Provided entries:
|---|

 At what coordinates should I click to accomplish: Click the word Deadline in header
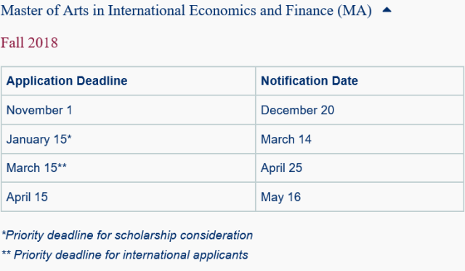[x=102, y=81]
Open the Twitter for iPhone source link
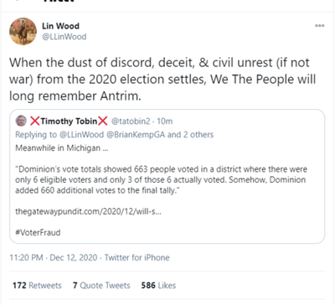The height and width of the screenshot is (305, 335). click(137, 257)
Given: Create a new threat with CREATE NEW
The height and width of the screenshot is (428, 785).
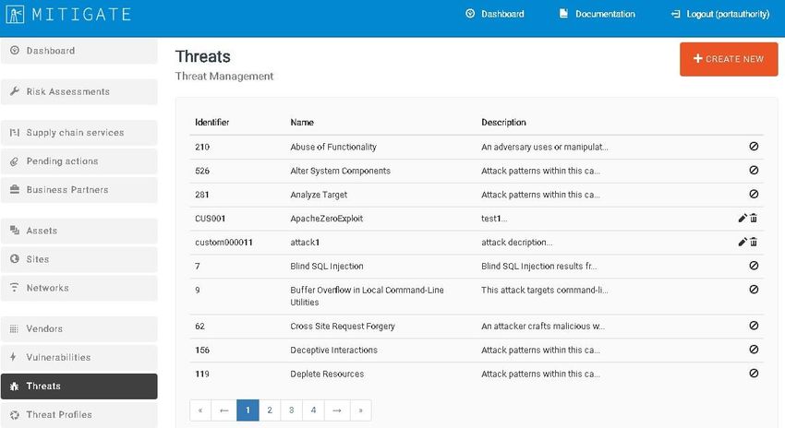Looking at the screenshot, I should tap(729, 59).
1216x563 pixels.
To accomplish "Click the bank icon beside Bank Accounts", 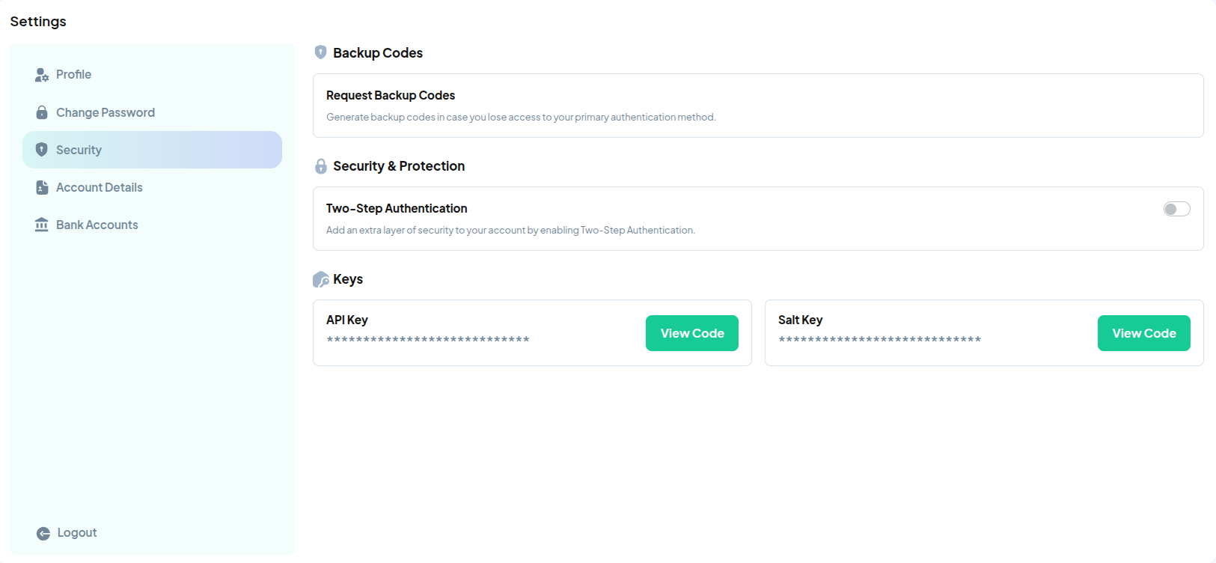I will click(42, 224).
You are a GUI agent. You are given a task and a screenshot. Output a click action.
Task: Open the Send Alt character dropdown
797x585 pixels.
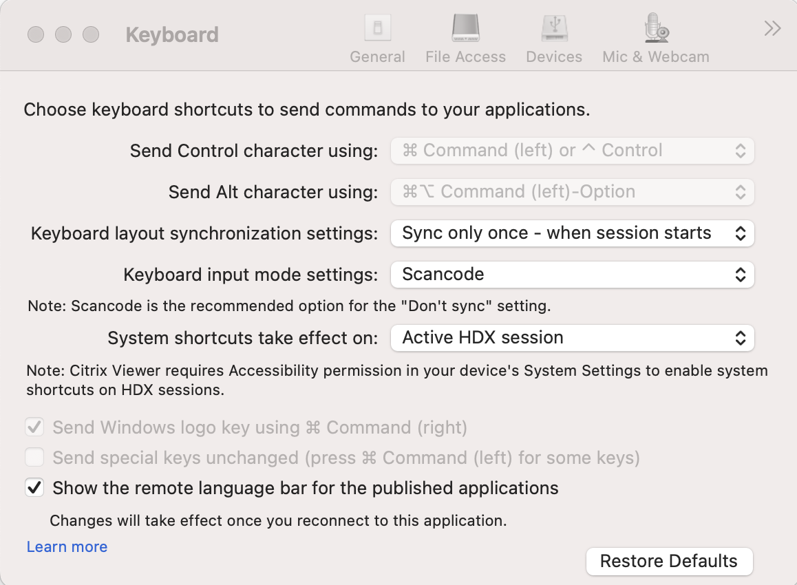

|---|

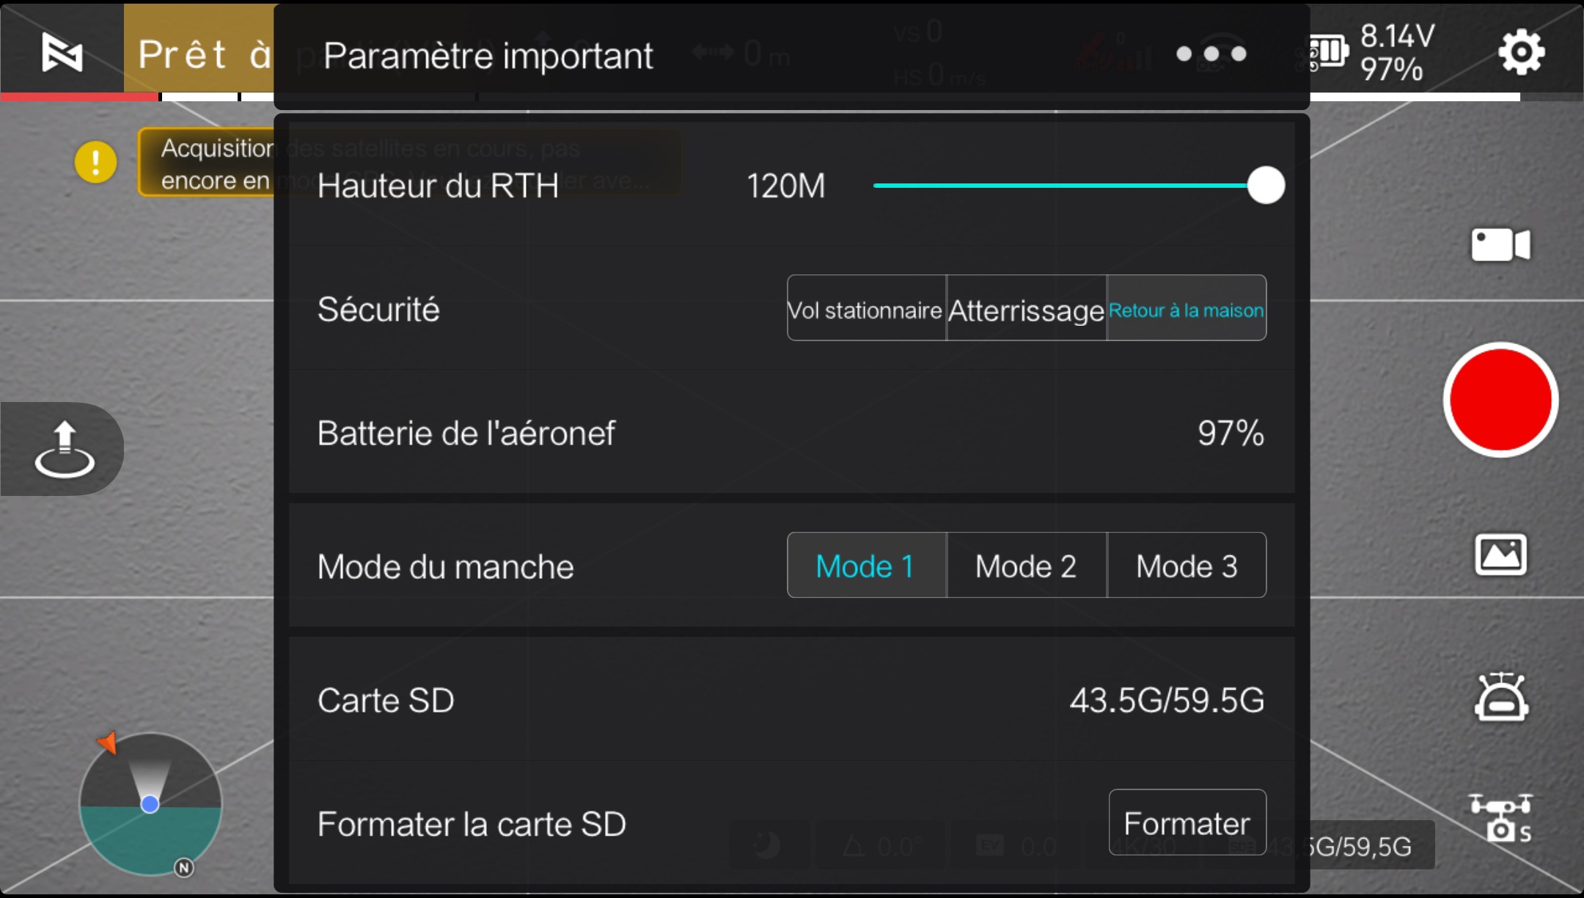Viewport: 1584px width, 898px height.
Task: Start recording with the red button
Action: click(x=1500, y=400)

|---|

Given exercise: Copy out, word for word, the part of the material that begins with the line containing "You are a GUI" and ends with the line containing "797x585 pixels.", including both of those lines.

Full answer:
You are a GUI agent. You are given a task and a screenshot. Output a click action.
Task: Open the Send Alt character dropdown
797x585 pixels.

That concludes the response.